Carola Hähnel et alii : Culture et mémoire

jeudi 27 novembre 2008, par Anne Roche

Carola Hähnel-Mesnard, Marie Liénard-Yeterian et Cristina Marinas (dir.) Culture et mémoire. Représentations contemporaines de la mémoire dans les espaces mémoriels, les arts du visuel, la littérature et le théâtre. (Les éditions de l’École Polytechnique, Paris, 2008)

Ce livre présente un double intérêt pour l’autobiographie, par son aspect international, et par l’accent qu’il met sur la structuration de la mémoire par le collectif. Les auteurs y recensent des lieux et des milieux de mémoire, musées et mémoriaux, mais aussi bien films, littérature, peinture… Ils étudient les stratégies d’occultation d’un passé gênant ou douloureux, les traitements métaphoriques de l’histoire pendant les années de dictature, et les dispositifs critiques qui voient peu à peu le jour.

Espagne, Italie, Grèce, Irlande, URSS, Rwanda… Un riche panorama des mémoires en lutte, qui poursuivent à leur manière les conflits du XX° siècle. J’ai choisi de faire un zoom sur l’Allemagne, fortement présente, d’’abord au niveau des musées, avec les articles de Ruth Vogel-Klein. « Le mémorial pour les Juifs assassinés d’Europe » (historique des projets, des controverses, enjeux différents de RFA en RDA), d’Élisa Goudin-Steinmann, qui pose la question de l’ « intégration » du patrimoine culturel est-allemand). De façon générale, les musées et mémoriaux actuels ne véhiculent plus une représentation idéalisée du passé, ils reflètent une relation conflictuelle au passé. Plusieurs articles s’en font l’écho, citons Dominique Trouche, « La scénarisation dans les musées d’histoire de la Seconde Guerre mondiale », qui avec les exemples des mémorials de Caen et de Schirmeck, analyse les dispositifs des expositions (enfermement, perte des repères, absence de vues sur l’extérieur, descentes…) : « L’objectif étant qu’il [le visiteur] perçoive l’horreur vécue par les déportés ou les résistants. » Cette mise en émotion, certes efficace, ne se fait-elle pas au détriment de la réflexion ?

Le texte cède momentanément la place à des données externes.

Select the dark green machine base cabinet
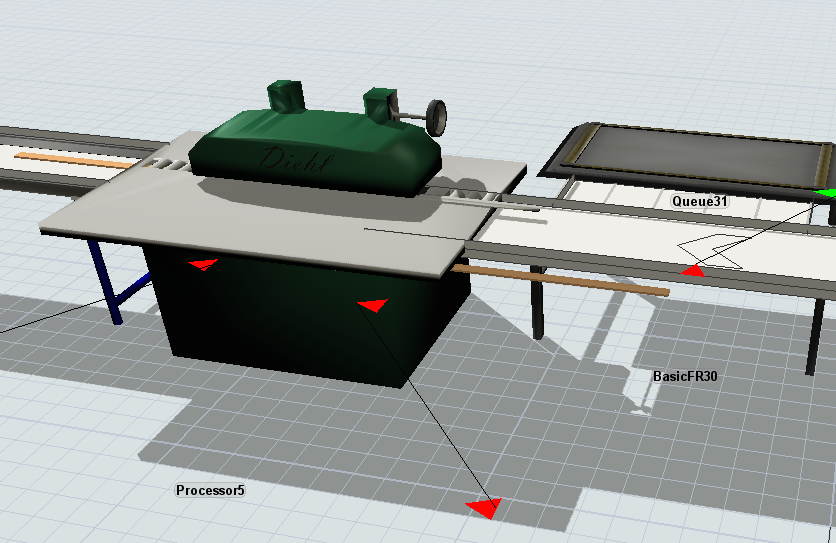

Présence aussi de la littérature (Martine Benoit, sur Günter Kunert ) de la peinture (Claire Aslangul, "La manipulation de la mémoire dans l’image" ). Si la destruction des juifs d’Europe est un enjeu de mémoire crucial en Allemagne, l’article de Sarah Gensburger, « De Jérusalem à Kigali. L’émergence de la catégorie de « Juste » comme paradigme mémoriel », en montre l’essaimage, en analysant la notion de « Juste » et son extension à d’autres génocides : Arménie,Yougoslavie, Rwanda… Sa fonction est la réconciliation « typique des programmes de justice transitionnelle ou de sortie de conflit dans des sociétés divisées - mais l’exemple actuel de l’Algérie force à s’interroger. A l’opposé, l’article de Michael Rothberg « 17 Octobre 1961. A Site of Holocaust Memory ? » problématise la place donnée au génocide juif dans l’histoire américaine, par rapport au racisme anti-noir, mais récuse la « mise en concurrence des victimes ». Il propose la notion de mémoire multi – directionnelle, en étudiant la relation entre l’émergence de la mémoire de l’Holocauste et les processus de décolonisation, à travers un roman de William Gardner Smith, qui vivait à Paris et a assisté au massacre d’Octobre 1961. Ce dernier exemple, par le télescopage des territoires mémoriels, suggère combien ce livre stimule la réflexion.